The company says the new "experience" for kids will be much better than what they find with traditional textbooks.

Don Reisinger
CNET contributor Don Reisinger is a technology columnist who has covered everything from HDTVs to computers to Flowbee Haircut Systems. Besides his work with CNET, Don's work has been featured in a variety of other publications including PC World and a host of Ziff-Davis publications.
Don Reisinger
2 min read
Apple's new textbook offerings in the iBookstore.
Apple's new textbook offerings in the iBookstore. Josh Lowensohn/CNET

Apple this morning showed off digital textbooks at its education event in New York.

The service, dubbed iBooks 2, will allow textbook makers to create fully interactive titles for Apple's iPad. According to the company, users will be able to swipe across the display to open textbook pages and view movies within each chapter. The operating system's familiar pinch and tapping features are also available, giving users more interaction with titles.

It's the interactivity that Apple was focused on. The company says that kids will be able to see 3D images and rotate them to get a better feel for what, for example a DNA structure looks like. The books can also be switched between portrait mode and landscape modes to make text and images easier to interact with.

As with traditional textbooks, students can easily mark up titles from the iPad. Apple showed how kids can highlight text and add a note to a page. All those notes can then be combined to make study cards. Those cards, which are basically virtual 3-by-5-inch cards, let students put a topic on one side and the definition on the other, similar to flash cards.

A look at iBooks 2 at Apple's NYC event.
A look at iBooks 2 at Apple's NYC event. Bridget Carey/CNET

Apple has already formed partnerships with a host of major textbook makers, including Pearson, McGraw Hill, and Houghton Mifflin Harcourt. That's important. According to Apple, those companies are responsible for 90 percent of all textbooks in the U.S.

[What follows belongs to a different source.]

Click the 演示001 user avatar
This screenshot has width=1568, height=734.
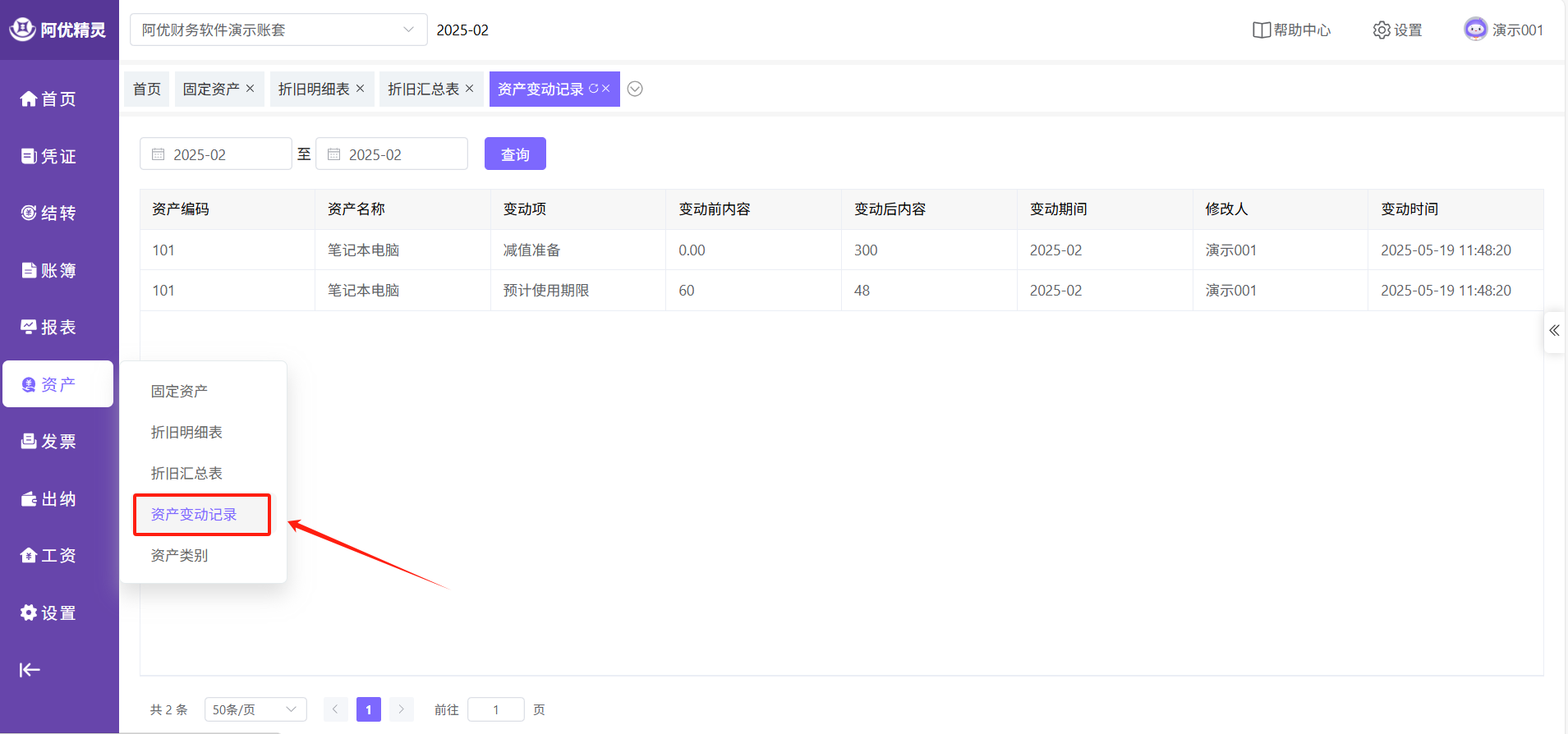[x=1475, y=30]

To spur people to develop textbooks, Apple has launched a new application. Dubbed iBooks Author, the free Mac OS X application lets authors create both textbooks and books. The application includes templates to quickly create books, but users can also drag and drop images and video into the title. To add text, Apple lets users drag and drop a Word file from Finder into a chapter. The application then automatically creates sections and headers.

So, where can the textbooks be found? According to Apple, iBooks 2 is an application that's downloaded from the App Store to the iPad for free. The textbooks themselves are priced at $14.99 or less, Apple says, and once purchased, the textbooks can be redownloaded at no additional charge. A textbook section has also been added to the iBooks store.

Apple's iBooks 2 is available starting today. Textbooks focusing on science, math, and other disciplines are currently being offered.